BackwardChainer: working with stricter assumption from AtomSpace by williampma · Pull Request #241 · opencog/atomspace

williampma · 2015-08-28T10:05:42Z

changes to make BC works with some strict assumption (not yet satisfied) from the AtomSpace
- all usage of VariableNode are unique & well-defined, in that the same named VariableNode is never declared and appears in more than one scope
- atoms like (SatisfyingSetLink (VariableNode $X) (humans eat $X)), (SatisfyingSetLink (VariableNode $Y) (humans eat $Y)) are treated as exactly the same atom
This allows me to remove hacky codes that were causing all sort of contradictions in terms of VariableNode, allows me to cleanly unify to the output of rules like member-to-evaluation-rule, etc. In general, BC probably won't work if the above 2 points are not satisfied.

However, there're still a little bit of work-around codes left. eg. right now all the rules' BindLink share same named VariableNode everywhere; PM will still return (SatisfyingSetLink (VariableNode $X) (humans eat $X)), (SatisfyingSetLink (VariableNode $Y) (humans eat $Y)) as separate results.

FC will also needed to be changed so that rules like https://github.com/opencog/opencog/blob/master/opencog/reasoning/pln/rules/evaluation-to-member-rule.scm will output unique VariableNode inside the output SatisfyingSetLink between steps.
optimize rule selection + unification bases on recent discussion
and other stuff

- when there's no free vars in the atom

- Need to always allow non-var VariableNode to match to any-name VariableNode

- Since BC should be working on the assumption that each VariableNode has one unique scope (ie. the same VariableNode should never appear on more than one scope)

- select rule first before unification, and save the unification result

BackwardChainer: working with stricter assumption from AtomSpace

linas · 2015-08-28T16:34:40Z

OK, so .. treating two different atoms as the same, because they differ only by a re-labelling of variables is called "alpha conversion". Ben started talking about this here: opencog/opencog#1742 I recommend that alpha-conversion be done using some sort of independent data-scrubber run periodically, or maybe run when an atom is added to the atomspace; it should be an independent unit of code, applying some data-scrubbing rules. It should not be hard-coded into the guts of things, as that will cause other troubles.

Also: you can only do alpha-conversion only if there are no conflicts with other variables. So, for example, you can convert (SatisfyingSetLink (VariableNode $X) (humans eat $X)) to (SatisfyingSetLink (VariableNode $Y) (humans eat $Y)) but ONLY if it doesn't appear inside of some other atoms that is already using VariableNode $Y because then you would accidentally have two different variables being given the same name.

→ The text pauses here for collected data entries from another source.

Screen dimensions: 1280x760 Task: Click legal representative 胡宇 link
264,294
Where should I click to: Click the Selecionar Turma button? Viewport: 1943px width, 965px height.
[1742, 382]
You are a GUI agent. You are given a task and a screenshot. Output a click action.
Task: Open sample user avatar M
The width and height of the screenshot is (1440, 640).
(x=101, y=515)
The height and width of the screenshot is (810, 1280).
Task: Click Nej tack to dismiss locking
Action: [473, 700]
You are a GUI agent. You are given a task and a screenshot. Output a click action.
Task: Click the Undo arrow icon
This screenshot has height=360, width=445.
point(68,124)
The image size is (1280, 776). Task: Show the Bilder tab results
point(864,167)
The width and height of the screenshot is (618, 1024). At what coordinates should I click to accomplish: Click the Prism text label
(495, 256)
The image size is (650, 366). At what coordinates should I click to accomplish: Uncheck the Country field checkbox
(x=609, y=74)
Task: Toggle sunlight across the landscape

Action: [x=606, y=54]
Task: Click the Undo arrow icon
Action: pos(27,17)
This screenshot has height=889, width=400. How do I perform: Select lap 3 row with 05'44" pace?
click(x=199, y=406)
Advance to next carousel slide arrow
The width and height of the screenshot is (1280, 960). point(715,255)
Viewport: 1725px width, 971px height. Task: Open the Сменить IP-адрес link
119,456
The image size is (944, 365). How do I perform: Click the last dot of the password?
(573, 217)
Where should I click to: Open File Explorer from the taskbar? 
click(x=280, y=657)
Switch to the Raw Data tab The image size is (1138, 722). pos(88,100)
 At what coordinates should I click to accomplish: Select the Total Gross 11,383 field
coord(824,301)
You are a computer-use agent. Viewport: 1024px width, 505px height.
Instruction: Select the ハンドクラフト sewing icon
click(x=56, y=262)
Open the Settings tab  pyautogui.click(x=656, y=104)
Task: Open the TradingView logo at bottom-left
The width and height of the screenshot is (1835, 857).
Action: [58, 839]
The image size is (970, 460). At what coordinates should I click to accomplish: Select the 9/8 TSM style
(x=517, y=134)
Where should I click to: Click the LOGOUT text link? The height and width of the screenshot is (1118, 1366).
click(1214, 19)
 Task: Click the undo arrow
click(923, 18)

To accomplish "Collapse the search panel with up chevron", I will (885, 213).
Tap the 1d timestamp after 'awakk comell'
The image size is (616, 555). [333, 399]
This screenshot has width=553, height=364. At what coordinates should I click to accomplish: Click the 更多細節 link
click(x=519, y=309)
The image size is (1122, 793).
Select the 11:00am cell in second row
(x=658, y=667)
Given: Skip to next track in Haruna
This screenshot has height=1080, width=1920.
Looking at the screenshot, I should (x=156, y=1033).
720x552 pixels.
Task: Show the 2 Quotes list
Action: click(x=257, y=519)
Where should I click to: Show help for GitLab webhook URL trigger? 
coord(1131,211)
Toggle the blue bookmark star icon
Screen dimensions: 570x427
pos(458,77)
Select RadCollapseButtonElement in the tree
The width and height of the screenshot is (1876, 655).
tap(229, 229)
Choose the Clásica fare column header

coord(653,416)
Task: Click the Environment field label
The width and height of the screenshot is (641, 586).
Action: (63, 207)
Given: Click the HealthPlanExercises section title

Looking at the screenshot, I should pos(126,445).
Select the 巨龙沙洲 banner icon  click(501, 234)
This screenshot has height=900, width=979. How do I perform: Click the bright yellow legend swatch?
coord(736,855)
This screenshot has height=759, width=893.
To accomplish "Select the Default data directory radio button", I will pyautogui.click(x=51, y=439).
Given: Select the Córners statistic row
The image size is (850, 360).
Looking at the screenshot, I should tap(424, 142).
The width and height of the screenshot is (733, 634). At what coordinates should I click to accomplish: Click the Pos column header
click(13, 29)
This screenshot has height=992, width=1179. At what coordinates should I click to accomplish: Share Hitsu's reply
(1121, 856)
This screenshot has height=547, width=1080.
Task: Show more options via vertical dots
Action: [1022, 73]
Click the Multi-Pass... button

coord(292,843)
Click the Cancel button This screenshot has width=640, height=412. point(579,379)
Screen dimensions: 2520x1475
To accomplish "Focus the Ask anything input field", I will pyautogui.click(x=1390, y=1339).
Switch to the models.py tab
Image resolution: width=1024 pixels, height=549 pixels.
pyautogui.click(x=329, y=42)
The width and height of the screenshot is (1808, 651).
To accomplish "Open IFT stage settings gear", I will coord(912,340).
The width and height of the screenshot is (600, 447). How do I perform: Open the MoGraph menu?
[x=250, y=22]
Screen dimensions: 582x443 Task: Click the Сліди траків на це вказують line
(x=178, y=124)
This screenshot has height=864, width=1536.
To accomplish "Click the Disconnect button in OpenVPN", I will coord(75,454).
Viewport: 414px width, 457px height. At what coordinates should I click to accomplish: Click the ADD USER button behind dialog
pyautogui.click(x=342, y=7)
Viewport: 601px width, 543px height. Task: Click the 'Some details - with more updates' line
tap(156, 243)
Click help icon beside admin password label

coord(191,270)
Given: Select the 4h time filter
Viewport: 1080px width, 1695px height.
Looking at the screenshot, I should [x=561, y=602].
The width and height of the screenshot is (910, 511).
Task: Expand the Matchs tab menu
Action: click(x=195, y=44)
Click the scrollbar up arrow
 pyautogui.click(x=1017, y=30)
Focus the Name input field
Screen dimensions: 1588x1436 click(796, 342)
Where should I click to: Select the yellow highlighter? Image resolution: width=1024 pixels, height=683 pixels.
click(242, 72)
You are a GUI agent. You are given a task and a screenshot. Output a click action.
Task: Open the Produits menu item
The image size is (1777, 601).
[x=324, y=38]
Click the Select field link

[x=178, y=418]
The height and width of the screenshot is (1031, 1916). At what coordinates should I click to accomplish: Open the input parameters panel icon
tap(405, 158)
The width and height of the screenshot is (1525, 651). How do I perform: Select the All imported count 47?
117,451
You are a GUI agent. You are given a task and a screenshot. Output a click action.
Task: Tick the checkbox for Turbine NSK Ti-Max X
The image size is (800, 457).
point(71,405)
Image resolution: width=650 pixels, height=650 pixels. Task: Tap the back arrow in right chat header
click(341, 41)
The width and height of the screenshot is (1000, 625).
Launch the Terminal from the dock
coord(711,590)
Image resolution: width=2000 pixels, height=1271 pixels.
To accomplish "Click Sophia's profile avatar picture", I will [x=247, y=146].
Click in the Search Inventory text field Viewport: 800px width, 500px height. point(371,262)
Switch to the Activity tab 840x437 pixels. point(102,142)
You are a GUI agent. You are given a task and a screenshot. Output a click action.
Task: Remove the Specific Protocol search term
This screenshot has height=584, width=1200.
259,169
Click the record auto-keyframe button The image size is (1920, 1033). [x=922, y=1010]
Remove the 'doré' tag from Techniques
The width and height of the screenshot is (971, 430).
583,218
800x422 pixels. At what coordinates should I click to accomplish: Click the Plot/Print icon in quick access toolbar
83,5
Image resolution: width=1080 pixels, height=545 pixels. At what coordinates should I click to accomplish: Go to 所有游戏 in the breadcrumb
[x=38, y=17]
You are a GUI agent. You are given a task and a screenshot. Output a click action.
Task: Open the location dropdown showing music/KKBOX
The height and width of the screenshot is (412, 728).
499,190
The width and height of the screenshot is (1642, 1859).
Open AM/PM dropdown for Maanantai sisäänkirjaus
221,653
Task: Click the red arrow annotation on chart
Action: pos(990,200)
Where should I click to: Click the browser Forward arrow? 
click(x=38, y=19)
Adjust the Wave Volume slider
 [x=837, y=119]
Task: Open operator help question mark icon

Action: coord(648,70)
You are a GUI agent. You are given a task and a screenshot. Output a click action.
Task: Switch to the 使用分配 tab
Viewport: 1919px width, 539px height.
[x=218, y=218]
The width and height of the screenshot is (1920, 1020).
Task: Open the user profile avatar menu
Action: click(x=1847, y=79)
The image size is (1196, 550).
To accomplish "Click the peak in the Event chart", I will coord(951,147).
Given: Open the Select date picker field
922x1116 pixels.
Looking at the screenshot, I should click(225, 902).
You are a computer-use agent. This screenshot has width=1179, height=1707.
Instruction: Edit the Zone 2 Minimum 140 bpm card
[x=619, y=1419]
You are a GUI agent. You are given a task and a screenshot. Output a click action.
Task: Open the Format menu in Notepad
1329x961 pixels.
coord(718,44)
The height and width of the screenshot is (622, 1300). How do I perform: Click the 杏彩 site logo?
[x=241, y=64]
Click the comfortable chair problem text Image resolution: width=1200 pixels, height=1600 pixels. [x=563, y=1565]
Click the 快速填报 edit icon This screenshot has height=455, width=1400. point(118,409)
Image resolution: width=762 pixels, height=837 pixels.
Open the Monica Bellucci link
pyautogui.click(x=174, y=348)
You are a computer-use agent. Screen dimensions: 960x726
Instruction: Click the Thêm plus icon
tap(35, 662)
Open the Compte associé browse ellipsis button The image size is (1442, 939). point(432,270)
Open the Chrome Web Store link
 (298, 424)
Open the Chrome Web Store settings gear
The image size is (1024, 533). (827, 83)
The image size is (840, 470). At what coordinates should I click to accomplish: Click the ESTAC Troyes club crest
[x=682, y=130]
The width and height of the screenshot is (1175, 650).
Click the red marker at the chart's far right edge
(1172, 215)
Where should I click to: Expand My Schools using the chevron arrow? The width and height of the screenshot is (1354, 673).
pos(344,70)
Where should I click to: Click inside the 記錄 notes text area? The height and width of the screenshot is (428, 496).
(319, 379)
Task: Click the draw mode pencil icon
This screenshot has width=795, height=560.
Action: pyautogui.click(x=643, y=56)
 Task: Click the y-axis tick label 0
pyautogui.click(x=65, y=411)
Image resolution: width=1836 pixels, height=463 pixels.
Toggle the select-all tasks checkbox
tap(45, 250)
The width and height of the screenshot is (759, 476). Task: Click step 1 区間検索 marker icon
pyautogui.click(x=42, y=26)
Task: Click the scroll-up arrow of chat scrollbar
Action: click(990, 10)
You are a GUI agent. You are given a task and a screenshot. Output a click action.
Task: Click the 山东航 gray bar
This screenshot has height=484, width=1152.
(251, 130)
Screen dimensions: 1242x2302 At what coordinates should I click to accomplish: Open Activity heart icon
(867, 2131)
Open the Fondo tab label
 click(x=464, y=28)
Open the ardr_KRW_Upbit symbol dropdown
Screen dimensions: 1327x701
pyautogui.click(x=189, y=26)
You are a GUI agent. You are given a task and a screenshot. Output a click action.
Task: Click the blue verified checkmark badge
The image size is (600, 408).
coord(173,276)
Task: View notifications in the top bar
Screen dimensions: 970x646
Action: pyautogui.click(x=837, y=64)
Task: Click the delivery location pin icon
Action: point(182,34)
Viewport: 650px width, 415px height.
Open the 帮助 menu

bgoertzel · 2015-08-28T16:39:09Z

OK, so .. treating two different atoms as the same, because they differ

only by a re-labelling of variables is called "alpha conversion". Ben
started talking about this here: opencog/opencog#1742
opencog/opencog#1742 I recommend that
alpha-conversion be done using some sort of independent data-scrubber run
periodically, or maybe run when an atom is added to the atomspace; it
should be an independent unit of code, applying some data-scrubbing rules.
It should not be hard-coded into the guts of things, as that will cause
other troubles.

My suggestion is that alpha-conversion be done whenever a variable-scoping
link is added to the Atomspace

Also: you can only do alpha-conversion only if there are no conflicts with
other variables. So, for example, you can convert (SatisfyingSetLink
(VariableNode $X) (humans eat $X)) to (SatisfyingSetLink (VariableNode
$Y) (humans eat $Y)) but ONLY if it doesn't appear inside of some other
atoms that is already using VariableNode $Y because then you would
accidentally have two different variables being given the same name.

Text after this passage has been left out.